While working on the opera, meanwhile, she'd like to put her personal stamp on the piece, but is getting pushback from the opera company's staff (Tara Nicodemo and Lanette Ware) to keep things the way Charles had them.

Behind the scenes, prop master Clea (Rebecca Liddiard) has been assigned to make a video diary about John the Baptist's decapitated head, which plays an essential role in the opera's bloody climax.

Clea used to date Ambur (Ambur Braid), who's playing Salome opposite Michael Kupfer-Radecky's Johann/John the Baptist (Both Braid and Kupfer-Radecky were in Egoyan's Salome and play fictional roles here). But Clea's current girlfriend is the Salome understudy (Vinessa Antoine), while the John the Baptist understudy is being played by a man (Douglas Smith) Jeanine knew when she was interning with Charles.

To complicate matters, Clea would like her girlfriend to have a shot at the starring role. And she has to put up with the boorish, grabby Johann.

Confused? Who wouldn't be? Especially when you add in Jeanine's flashbacks to her childhood, which involve being videotaped while on a swing in a field, an image that showed up in Charles's production (and Egoyan's) during the opera's suggestive Dance of the Seven Veils scene.

The problem is, there are about two subplots too many, and as soon as you see Jeanine's first flashback you can predict where the film's headed. It also feels like a cheat not to give us a scene with Jeanine and Charles. Clea's story is obviously meant to amplify the themes in Jeanine's life, but we know so little about the women that it's hard to care what happens to either of them.

And I might be reading too much into it, but Seven Veils feels like a film awkwardly edited together with COVID restrictions. There are too many scenes of Jeanine on remote video calls, and while Egoyan plays with reflections of faces on screens, there's simply not enough to look at for such a complicated tale.

Seyfried's performance takes a while to get going – no surprise with such a messy script – but midway through she finds her footing. Viewers might have expected Robichaud's Days of Happiness – about a female conductor – to echo Todd Field's Tár. But there are a couple of scenes in this film that bring to mind that film's exploration of ethics and art.

A couple of scenes work, including one involving a male podcaster (Joey Klein, playing a character named Charlie... similar to Charles?) who gets much deeper into Jeanine's life than she expects.
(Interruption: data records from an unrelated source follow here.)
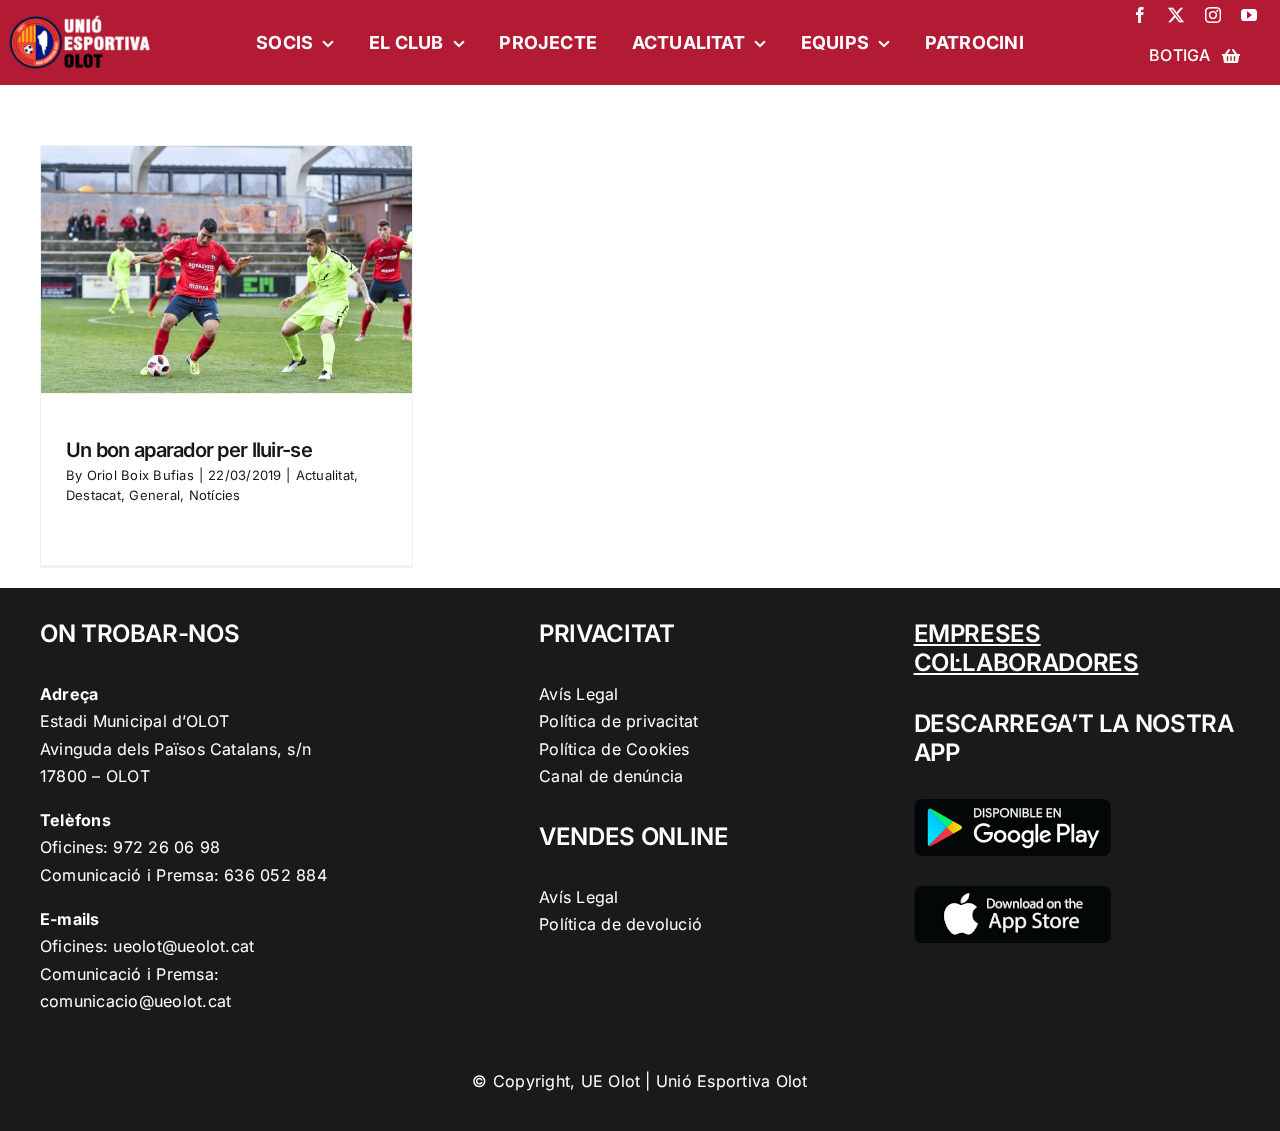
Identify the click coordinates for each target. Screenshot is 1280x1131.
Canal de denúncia (611, 776)
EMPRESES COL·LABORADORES (1026, 648)
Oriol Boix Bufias (140, 475)
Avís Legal (578, 694)
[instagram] (1213, 15)
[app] (1012, 894)
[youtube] (1249, 15)
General (154, 495)
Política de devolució (620, 924)
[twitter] (1176, 15)
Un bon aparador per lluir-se (189, 450)
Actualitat (325, 475)
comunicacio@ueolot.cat (135, 1001)
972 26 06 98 (166, 847)
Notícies (215, 495)
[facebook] (1140, 15)
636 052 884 (275, 875)
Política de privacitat (618, 721)
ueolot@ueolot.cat (183, 946)
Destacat (93, 495)
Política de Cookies (614, 749)
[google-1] (1012, 807)
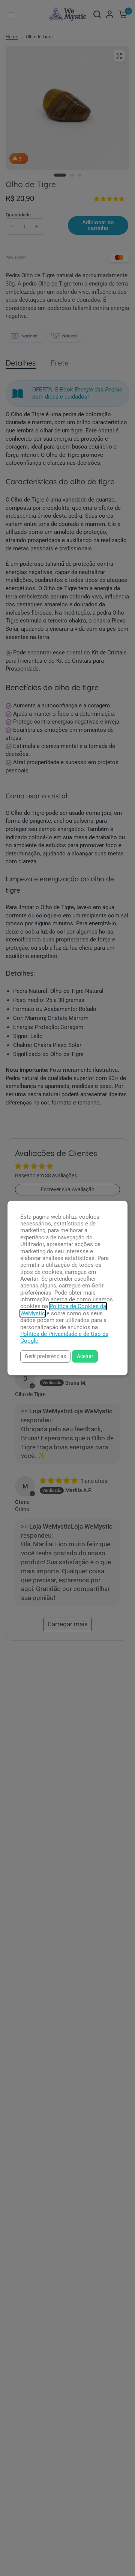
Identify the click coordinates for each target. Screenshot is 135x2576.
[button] (45, 1356)
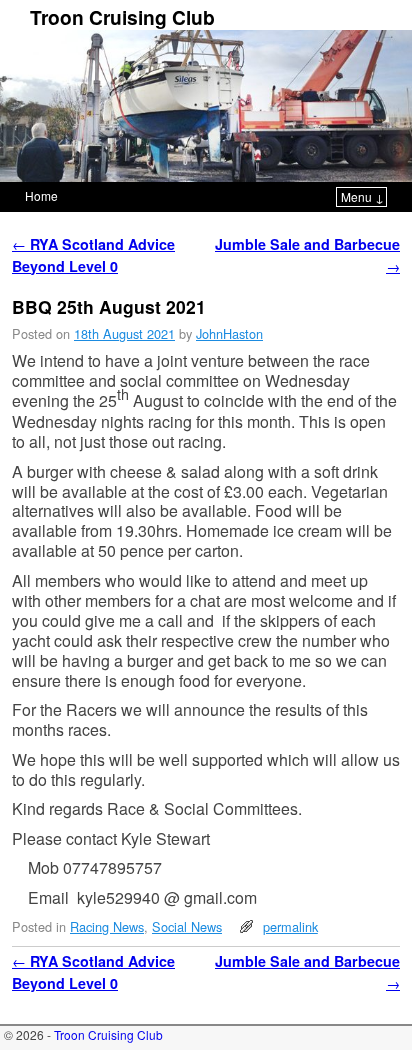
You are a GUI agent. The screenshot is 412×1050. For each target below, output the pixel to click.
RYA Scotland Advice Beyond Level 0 (93, 255)
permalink (290, 926)
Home (41, 195)
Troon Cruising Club (122, 17)
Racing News (107, 926)
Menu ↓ (362, 196)
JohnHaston (229, 333)
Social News (187, 926)
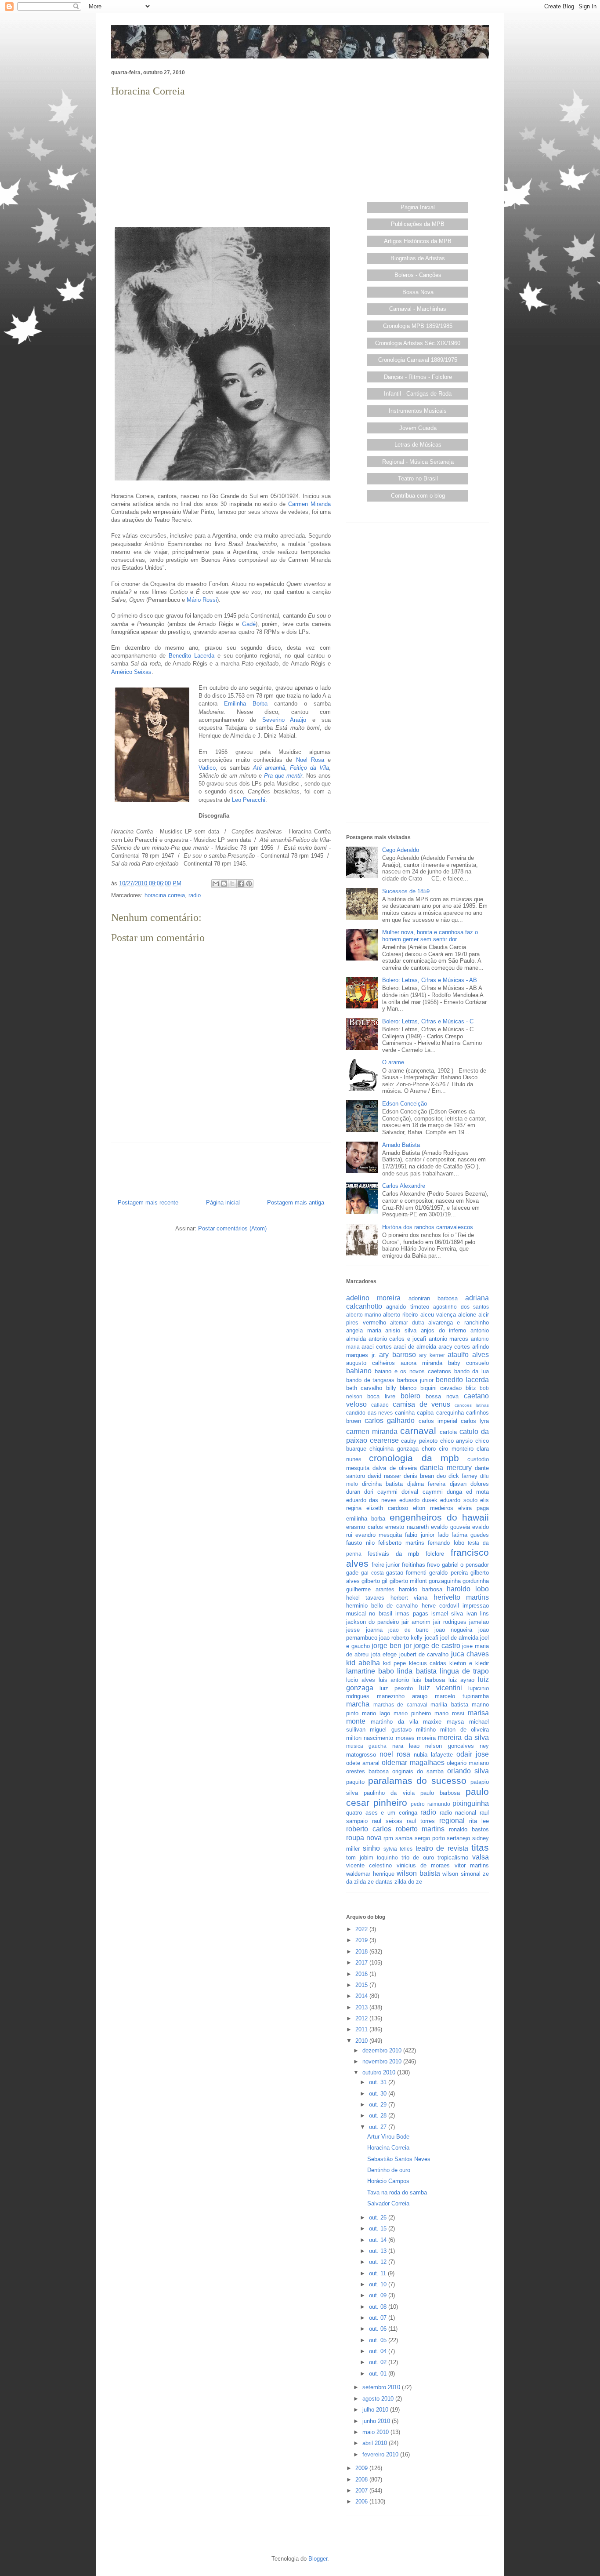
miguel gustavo (390, 1729)
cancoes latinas (472, 1405)
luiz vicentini (440, 1688)
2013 (362, 2007)
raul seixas (387, 1821)
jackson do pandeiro (372, 1622)
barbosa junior (415, 1380)
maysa (455, 1721)
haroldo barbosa (420, 1589)
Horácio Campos (388, 2181)
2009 (362, 2468)
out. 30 (378, 2093)
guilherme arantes (370, 1589)
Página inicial (223, 1202)
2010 (362, 2041)
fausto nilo (360, 1542)
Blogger (317, 2558)
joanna (374, 1629)
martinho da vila (394, 1721)
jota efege (384, 1654)
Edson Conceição (404, 1103)
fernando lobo (446, 1542)
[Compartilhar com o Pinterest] (249, 883)
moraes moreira (416, 1738)
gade (352, 1572)
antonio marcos (449, 1338)
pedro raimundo (430, 1804)
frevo (433, 1564)
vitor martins (472, 1865)
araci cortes (376, 1346)
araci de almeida (415, 1346)
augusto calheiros (370, 1363)
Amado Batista (401, 1145)
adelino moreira (373, 1298)
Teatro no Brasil (418, 478)
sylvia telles (397, 1849)
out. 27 (378, 2127)
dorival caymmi (421, 1491)
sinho (371, 1848)
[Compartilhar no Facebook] (240, 883)
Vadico (207, 767)
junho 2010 (377, 2421)
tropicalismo (452, 1857)
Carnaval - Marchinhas (417, 309)
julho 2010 (376, 2409)
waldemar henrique (370, 1873)
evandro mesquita (378, 1535)
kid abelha (363, 1662)
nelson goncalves (449, 1746)
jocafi (431, 1637)
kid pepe (394, 1663)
Seyfried, finally able to act opposite someone rather than stare at a screen or shout at a stage, is excellent here, her responses alert and on guard. And some of Charlie's questions seem legitimate. For instance, why is this Jeanine's first foray into opera directing? What is her theatre work like?

A script with more nuance would have already suggested those things.

Seven Veils will be released later by Elevation Pictures.